#### [Your objective]
Reproduce every one of the rows below word for word, and leave the pictures out of your copy.
━━━━━━━━━━
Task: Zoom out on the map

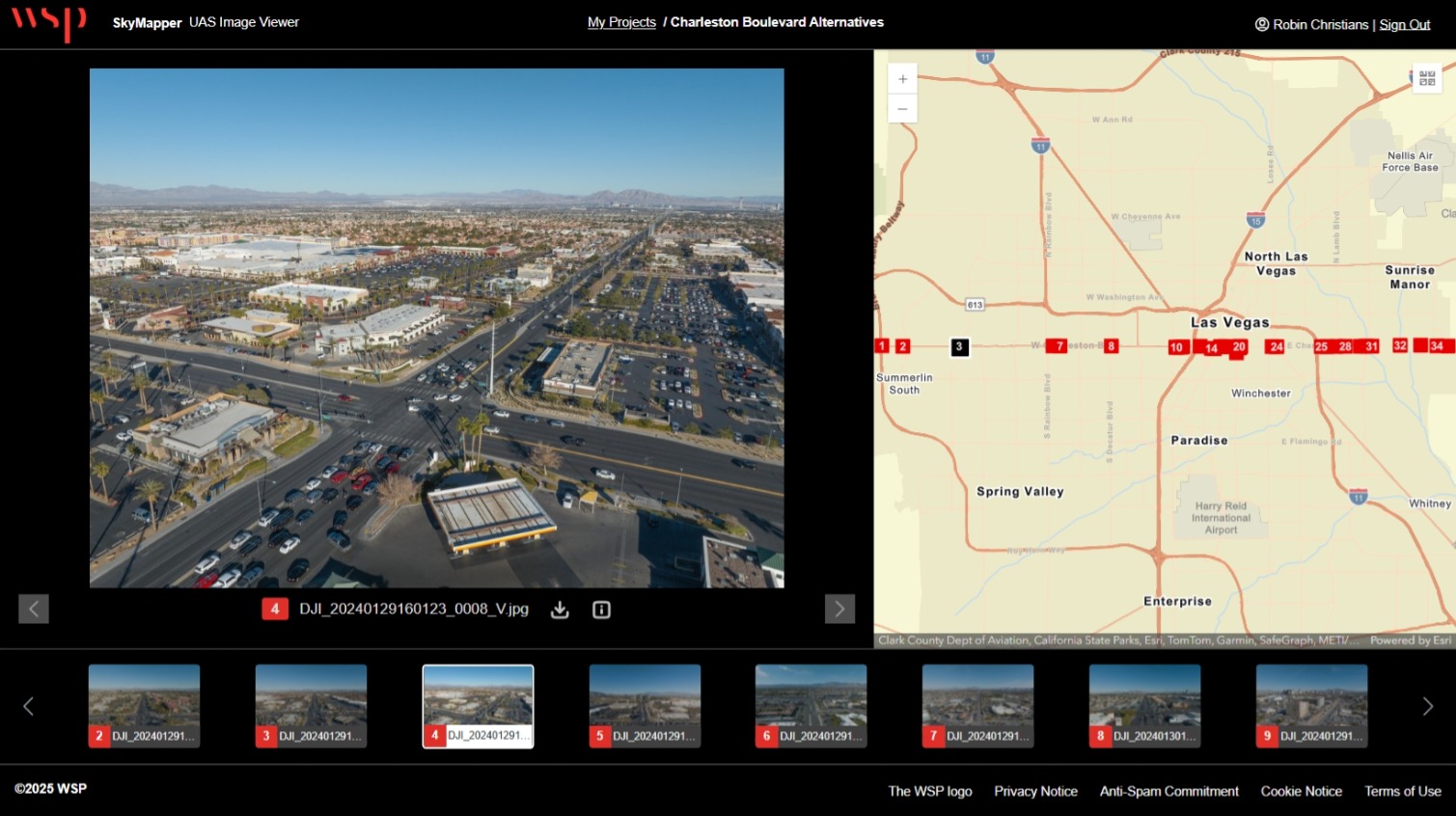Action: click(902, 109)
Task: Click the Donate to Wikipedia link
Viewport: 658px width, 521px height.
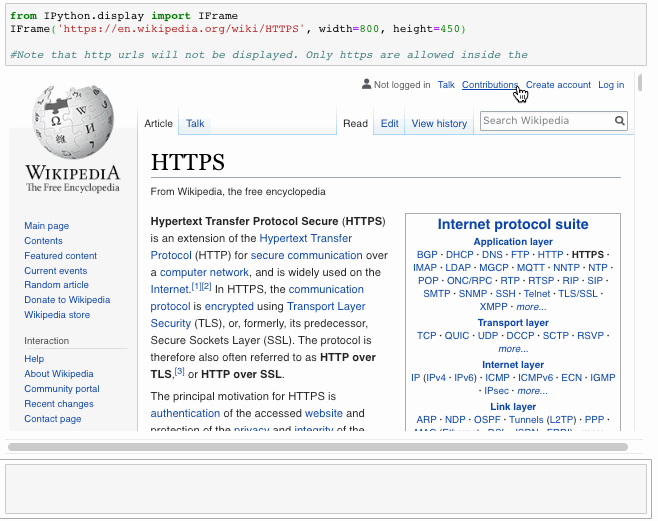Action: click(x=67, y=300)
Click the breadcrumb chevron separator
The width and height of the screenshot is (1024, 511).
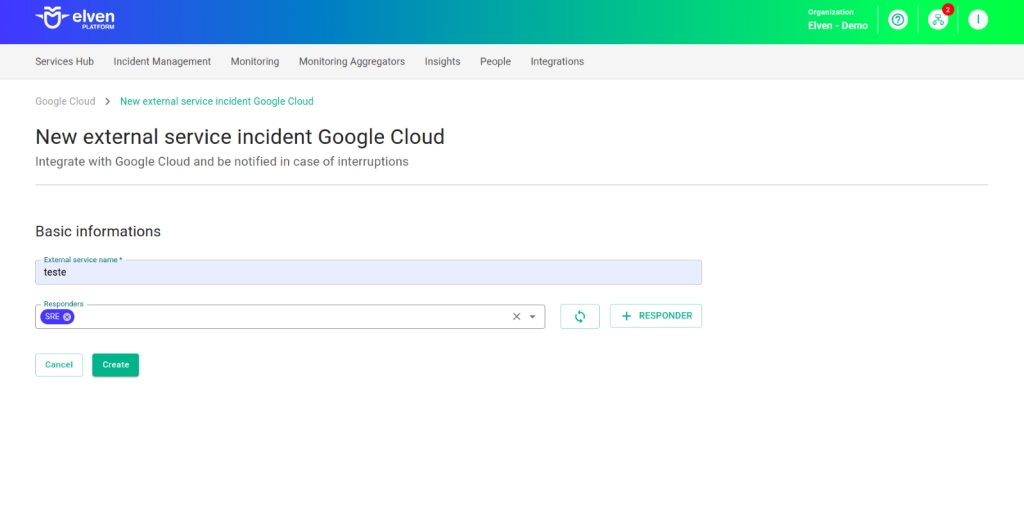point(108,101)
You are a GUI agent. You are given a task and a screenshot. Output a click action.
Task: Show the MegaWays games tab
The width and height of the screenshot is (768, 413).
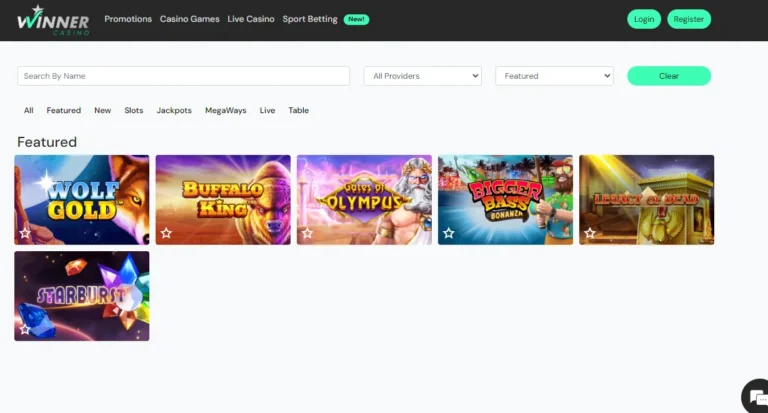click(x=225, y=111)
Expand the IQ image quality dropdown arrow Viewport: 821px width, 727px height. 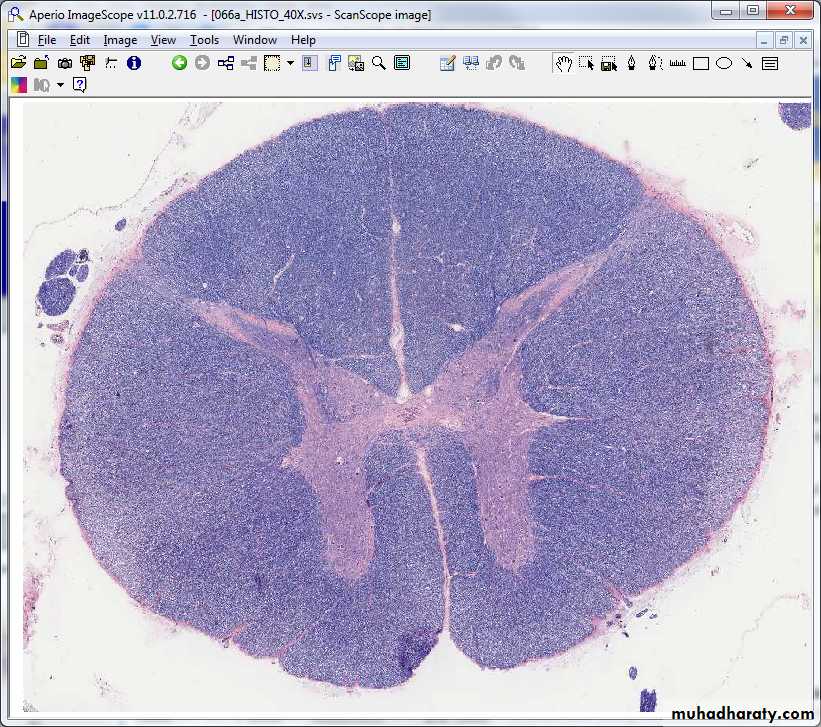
━━━━━━━━━━
#### [Solution]
Task: Zoom out on the map

Action: click(902, 109)
Task: Click the Donate to Wikipedia link
Viewport: 658px width, 521px height.
Action: click(x=67, y=300)
Click the breadcrumb chevron separator
The width and height of the screenshot is (1024, 511).
point(108,101)
You are a GUI agent. You are given a task and a screenshot. Output a click action.
Task: Show the MegaWays games tab
The width and height of the screenshot is (768, 413).
click(x=225, y=111)
Expand the IQ image quality dropdown arrow Viewport: 821px width, 727px height. 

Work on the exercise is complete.